Re:Invent 2019 – Exciting News For Qrvey Customers

AWS surprised us again this year with literally hundreds of new features and services across their platform. And as usual, we’ve been combing through every announcement to pick out which ones are the most relevant for the next generation of analytics applications and which ones will be integrated into the Qrvey platform. We previously mentioned some of the machine learning advancements, but here are a few other nuggets that caught our attention.
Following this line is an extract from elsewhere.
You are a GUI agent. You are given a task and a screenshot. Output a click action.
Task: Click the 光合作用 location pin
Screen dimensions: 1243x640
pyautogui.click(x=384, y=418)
First up, we were delighted to see ElasticSearch getting some love. AWS has always been obsessed with efficiency and reducing costs, and they know that storing data at scale can be expensive. The only alternative is to store less data, but that leaves your metrics and analytics incomplete and inaccurate. Fortunately, now there’s a new alternative called UltraWarm which promises 90% savings over the hot storage options we currently use at Qrvey. Since Qrvey deploys straight into your existing AWS accounts, these savings would flow directly to your bottom line. We won’t get into all of the technical details here, but UltraWarm looks like a promising new data storage alternative that we’re already exploring.

Many of the other AWS announcements we found most intriguing this year surrounded machine learning. Altogether, Amazon made 20 top-level machine learning announcements, showing their commitment to making this powerful new technology more accessible to developers across the platform and ultimately to end-users. This is great news for Qrvey because it will allow us to bring more ML features to our platform in an even faster way than initially  planned. That’s the power of being a cloud-native analytics platform. Since we’re already built on microservices, we leverage AWS like no other, adding and upgrading individual components faster than anyone.

What are some of the exciting things users will soon be able to do with these new ML-enabled services? Amazon showed off a new fraud-detection service powered by ML as one of the examples. After submitting a simple training set of data, the service will get to work, providing all future transactions with a fraud score that can be used as part of your analysis and decision making, all without having to touch the ML layer directly.

We can’t wait to dive into all of these great new announcements and see what possibilities for analytics lie in 2020 and beyond.